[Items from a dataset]
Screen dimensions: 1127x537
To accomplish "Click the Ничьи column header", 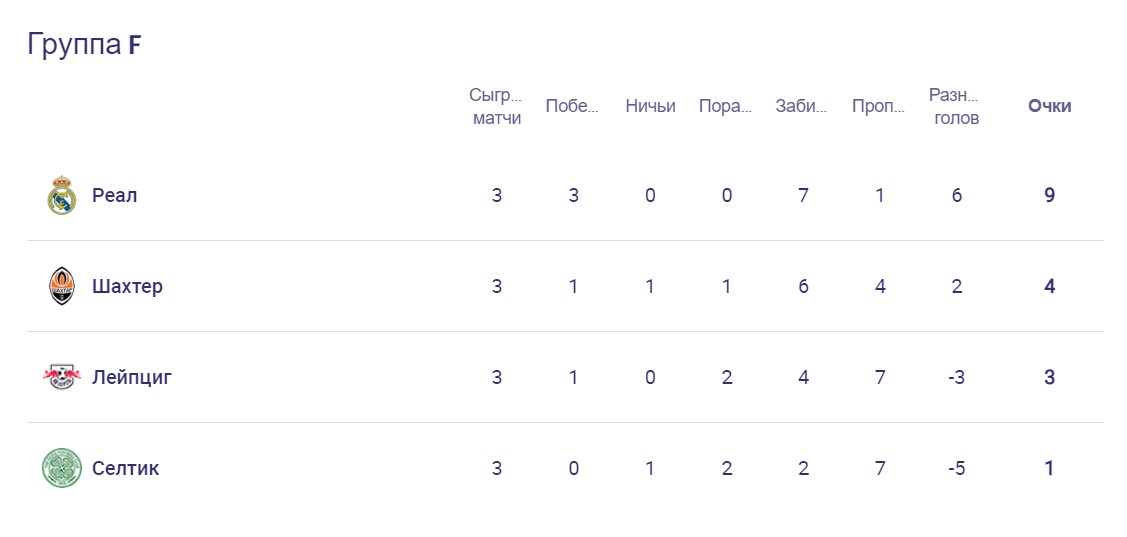I will pos(650,106).
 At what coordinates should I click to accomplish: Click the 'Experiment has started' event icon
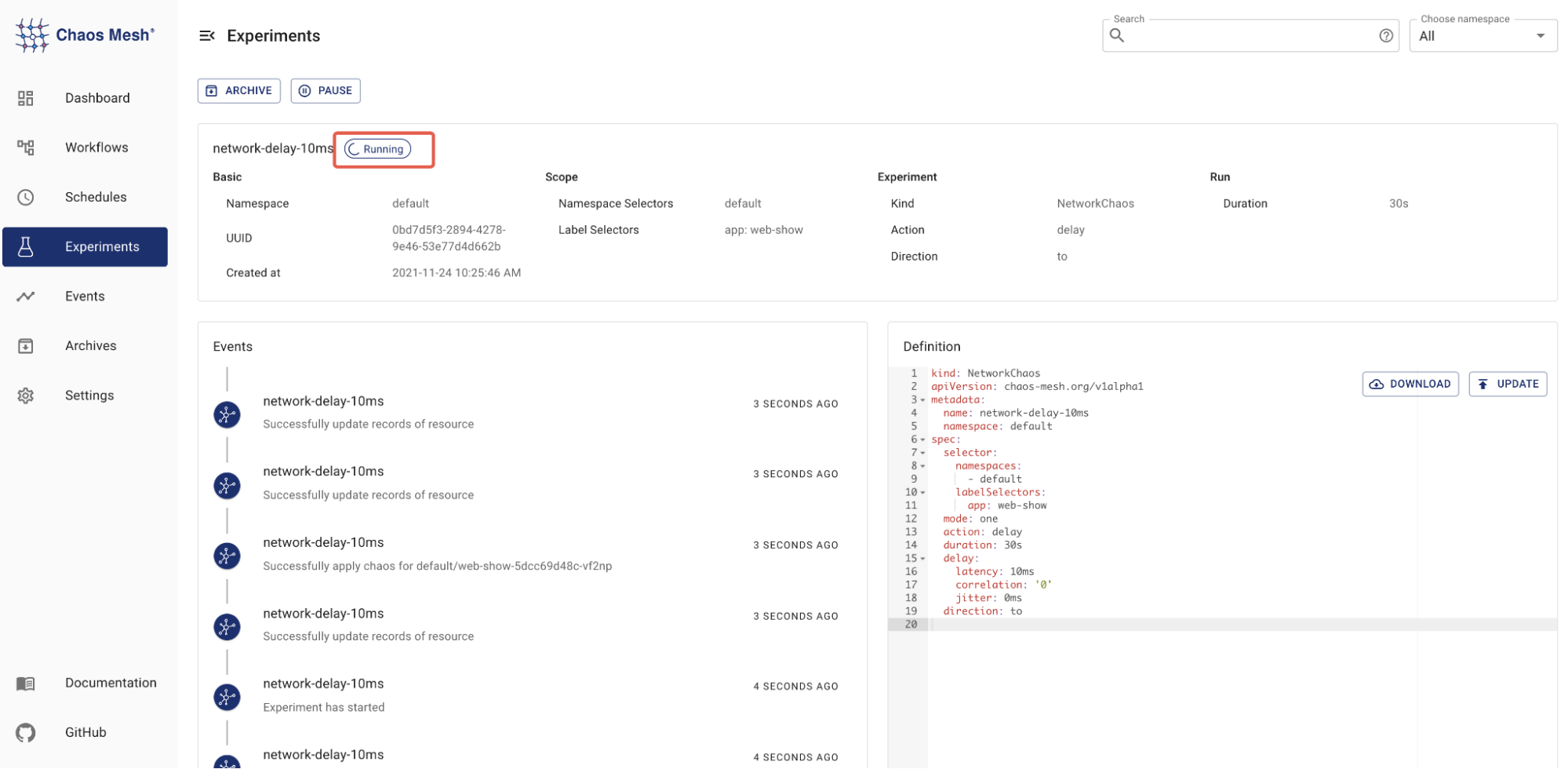click(227, 697)
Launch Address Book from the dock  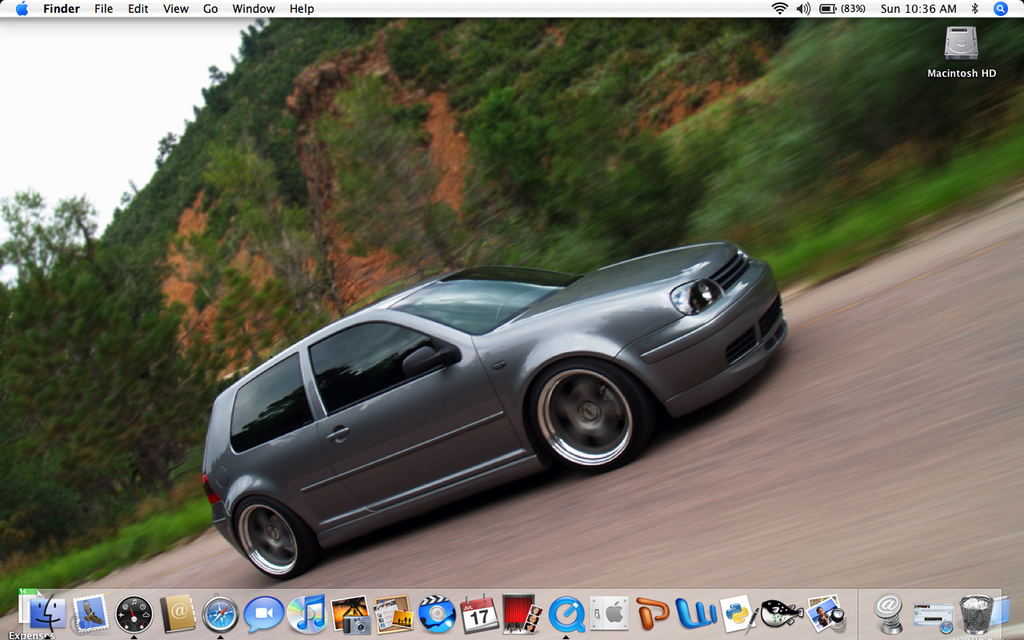[x=177, y=613]
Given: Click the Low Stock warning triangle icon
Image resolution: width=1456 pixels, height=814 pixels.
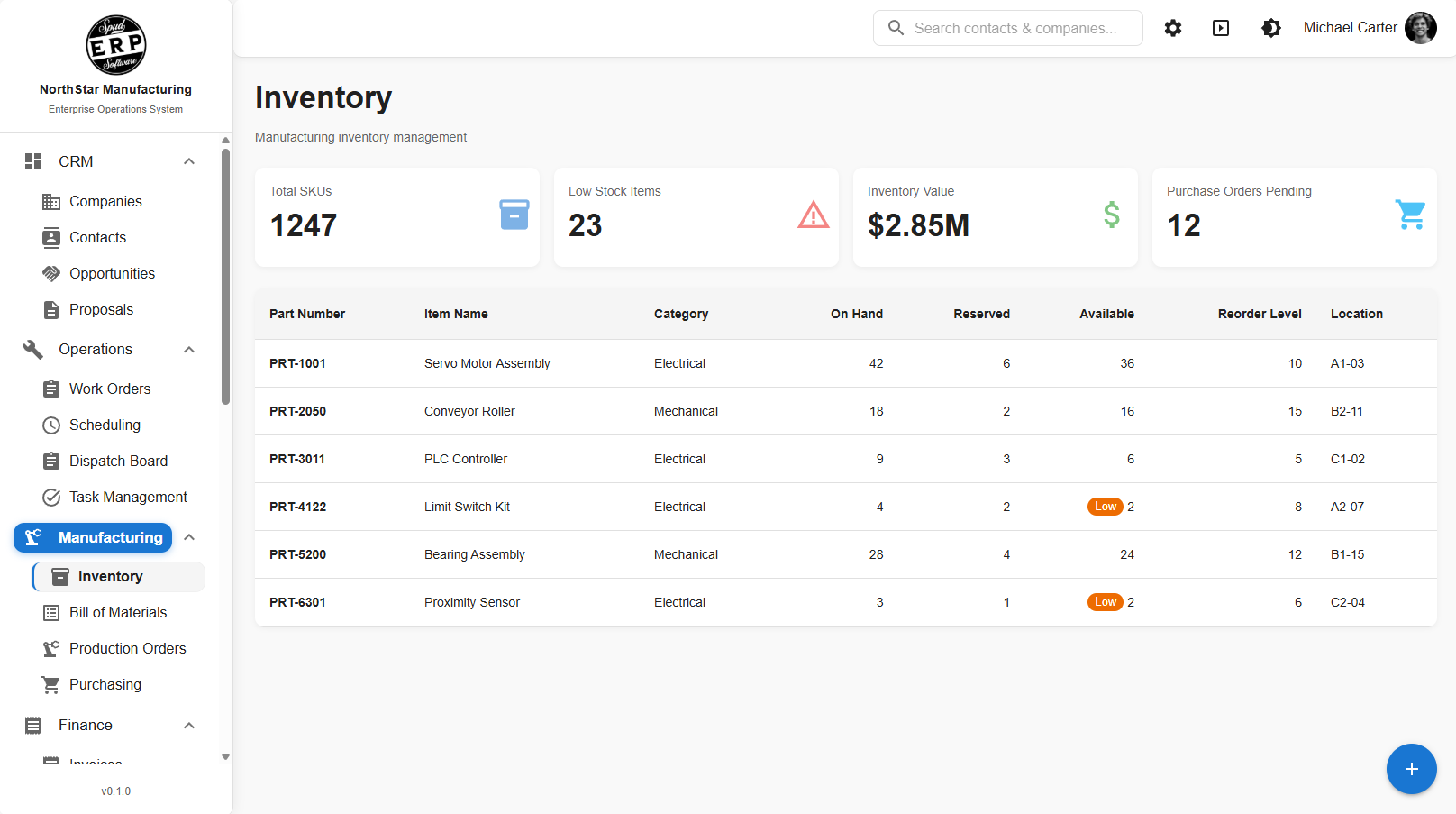Looking at the screenshot, I should [813, 215].
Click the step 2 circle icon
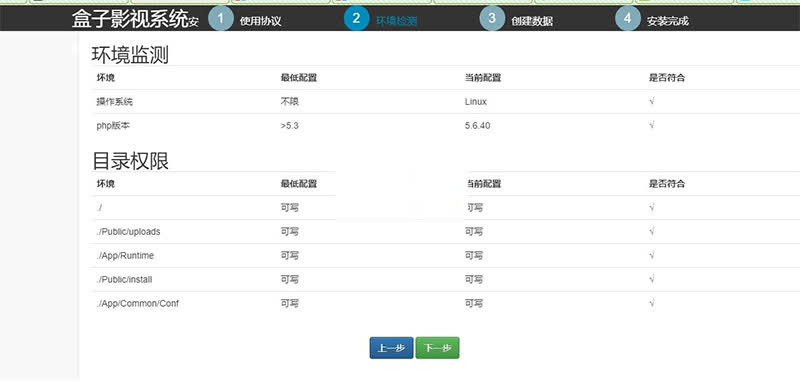The width and height of the screenshot is (800, 388). tap(356, 18)
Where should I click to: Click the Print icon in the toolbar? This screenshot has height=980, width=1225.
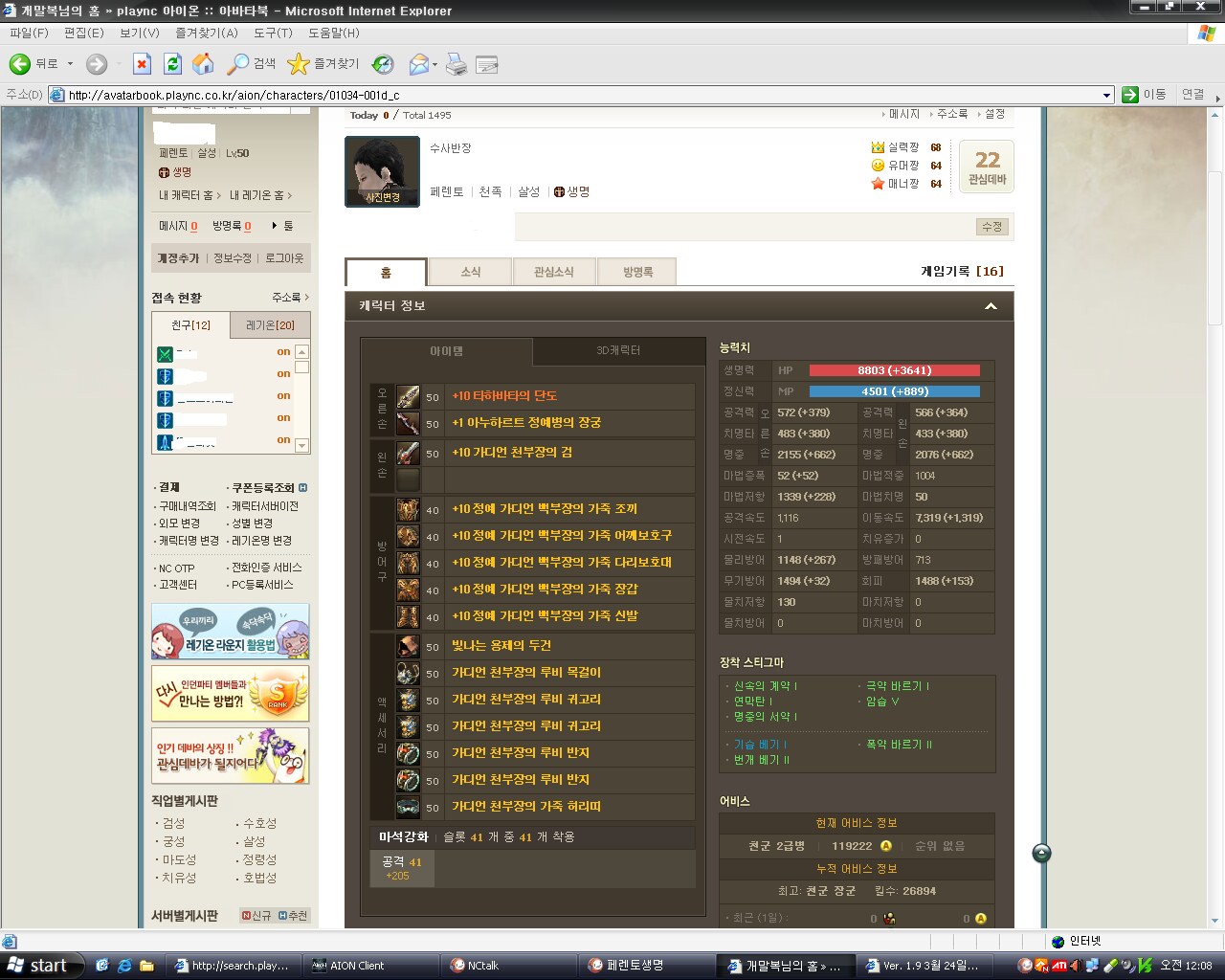[x=457, y=64]
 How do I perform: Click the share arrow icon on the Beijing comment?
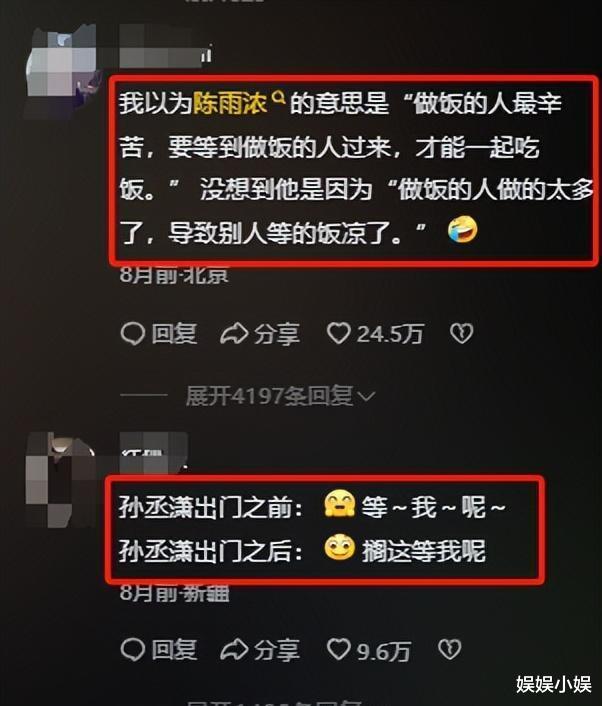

#### GOAL OF THE EXERCISE
Set the pictures aside and restate word for word only the lines from the line containing "Image resolution: width=1456" through the end of the entries above, both included.

#### RESPONSE BOX
Image resolution: width=1456 pixels, height=814 pixels.
Looking at the screenshot, I should [813, 215].
Click the step 2 circle icon
The width and height of the screenshot is (800, 388). tap(356, 18)
Where should I click to: Click the Print icon in the toolbar? This screenshot has height=980, width=1225.
[x=457, y=64]
 How do I perform: Click the share arrow icon on the Beijing comment?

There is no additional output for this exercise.